Action item:
Transcribe the entries exactly as each line appears.

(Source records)
○ ○ ○ ○

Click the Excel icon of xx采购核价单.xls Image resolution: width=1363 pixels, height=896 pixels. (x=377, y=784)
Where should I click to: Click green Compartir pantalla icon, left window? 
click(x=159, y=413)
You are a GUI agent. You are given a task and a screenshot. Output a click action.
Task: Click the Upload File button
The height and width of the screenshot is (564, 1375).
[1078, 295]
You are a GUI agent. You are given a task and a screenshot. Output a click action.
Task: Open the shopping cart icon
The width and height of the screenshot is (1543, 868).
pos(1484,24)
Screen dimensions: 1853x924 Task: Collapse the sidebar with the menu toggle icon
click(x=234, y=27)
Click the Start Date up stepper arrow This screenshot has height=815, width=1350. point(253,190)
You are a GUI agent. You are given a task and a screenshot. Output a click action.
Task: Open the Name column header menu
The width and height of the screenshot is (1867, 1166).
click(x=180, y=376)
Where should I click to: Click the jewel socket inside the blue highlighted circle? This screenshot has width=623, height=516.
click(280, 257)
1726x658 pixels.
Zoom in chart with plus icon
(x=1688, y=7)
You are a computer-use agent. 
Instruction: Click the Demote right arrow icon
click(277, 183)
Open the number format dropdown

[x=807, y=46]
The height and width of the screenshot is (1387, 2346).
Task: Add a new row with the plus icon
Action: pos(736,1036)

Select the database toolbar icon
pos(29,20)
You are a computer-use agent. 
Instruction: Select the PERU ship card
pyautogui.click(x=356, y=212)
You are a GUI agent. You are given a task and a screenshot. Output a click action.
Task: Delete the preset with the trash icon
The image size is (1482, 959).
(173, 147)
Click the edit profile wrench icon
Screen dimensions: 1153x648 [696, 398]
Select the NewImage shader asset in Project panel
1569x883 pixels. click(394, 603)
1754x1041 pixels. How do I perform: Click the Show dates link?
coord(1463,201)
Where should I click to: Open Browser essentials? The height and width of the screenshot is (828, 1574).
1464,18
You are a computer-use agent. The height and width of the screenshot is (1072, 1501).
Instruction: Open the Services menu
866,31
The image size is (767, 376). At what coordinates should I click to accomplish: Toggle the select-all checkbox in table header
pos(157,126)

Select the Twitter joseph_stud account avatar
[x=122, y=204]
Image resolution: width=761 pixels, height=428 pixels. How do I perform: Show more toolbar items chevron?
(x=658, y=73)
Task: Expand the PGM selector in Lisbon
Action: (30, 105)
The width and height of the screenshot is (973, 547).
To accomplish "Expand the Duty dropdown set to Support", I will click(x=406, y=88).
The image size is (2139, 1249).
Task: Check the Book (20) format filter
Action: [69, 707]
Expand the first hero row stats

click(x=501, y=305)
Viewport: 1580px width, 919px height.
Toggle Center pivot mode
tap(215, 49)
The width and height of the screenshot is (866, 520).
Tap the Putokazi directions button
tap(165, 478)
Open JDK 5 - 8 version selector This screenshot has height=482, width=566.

○ ○ ○ ○

Written reply:
Click the Excel icon of xx采购核价单.xls Image resolution: width=1363 pixels, height=896 pixels. (x=377, y=784)
Where should I click to: Click green Compartir pantalla icon, left window? 
click(x=159, y=413)
You are a GUI agent. You are given a task and a screenshot. Output a click action.
Task: Click the Upload File button
The height and width of the screenshot is (564, 1375).
[1078, 295]
You are a GUI agent. You are given a task and a screenshot. Output a click action.
Task: Open the shopping cart icon
The width and height of the screenshot is (1543, 868).
pos(1484,24)
Screen dimensions: 1853x924 Task: Collapse the sidebar with the menu toggle icon
click(x=234, y=27)
Click the Start Date up stepper arrow This screenshot has height=815, width=1350. point(253,190)
You are a GUI agent. You are given a task and a screenshot. Output a click action.
Task: Open the Name column header menu
The width and height of the screenshot is (1867, 1166).
click(x=180, y=376)
Where should I click to: Click the jewel socket inside the blue highlighted circle? This screenshot has width=623, height=516.
click(280, 257)
1726x658 pixels.
Zoom in chart with plus icon
(x=1688, y=7)
You are a computer-use agent. 
Instruction: Click the Demote right arrow icon
click(277, 183)
Open the number format dropdown

[x=807, y=46]
The height and width of the screenshot is (1387, 2346).
Task: Add a new row with the plus icon
Action: pos(736,1036)

Select the database toolbar icon
pos(29,20)
You are a computer-use agent. 
Instruction: Select the PERU ship card
pyautogui.click(x=356, y=212)
You are a GUI agent. You are given a task and a screenshot. Output a click action.
Task: Delete the preset with the trash icon
The image size is (1482, 959).
(173, 147)
Click the edit profile wrench icon
Screen dimensions: 1153x648 [696, 398]
Select the NewImage shader asset in Project panel
1569x883 pixels. click(394, 603)
1754x1041 pixels. How do I perform: Click the Show dates link?
coord(1463,201)
Where should I click to: Open Browser essentials? The height and width of the screenshot is (828, 1574).
1464,18
You are a computer-use agent. The height and width of the screenshot is (1072, 1501).
Instruction: Open the Services menu
866,31
The image size is (767, 376). At what coordinates should I click to accomplish: Toggle the select-all checkbox in table header
pos(157,126)

Select the Twitter joseph_stud account avatar
[x=122, y=204]
Image resolution: width=761 pixels, height=428 pixels. How do I perform: Show more toolbar items chevron?
(x=658, y=73)
Task: Expand the PGM selector in Lisbon
Action: (30, 105)
The width and height of the screenshot is (973, 547).
To accomplish "Expand the Duty dropdown set to Support", I will click(x=406, y=88).
The image size is (2139, 1249).
Task: Check the Book (20) format filter
Action: [69, 707]
Expand the first hero row stats

click(x=501, y=305)
Viewport: 1580px width, 919px height.
Toggle Center pivot mode
tap(215, 49)
The width and height of the screenshot is (866, 520).
Tap the Putokazi directions button
tap(165, 478)
Open JDK 5 - 8 version selector This screenshot has height=482, width=566.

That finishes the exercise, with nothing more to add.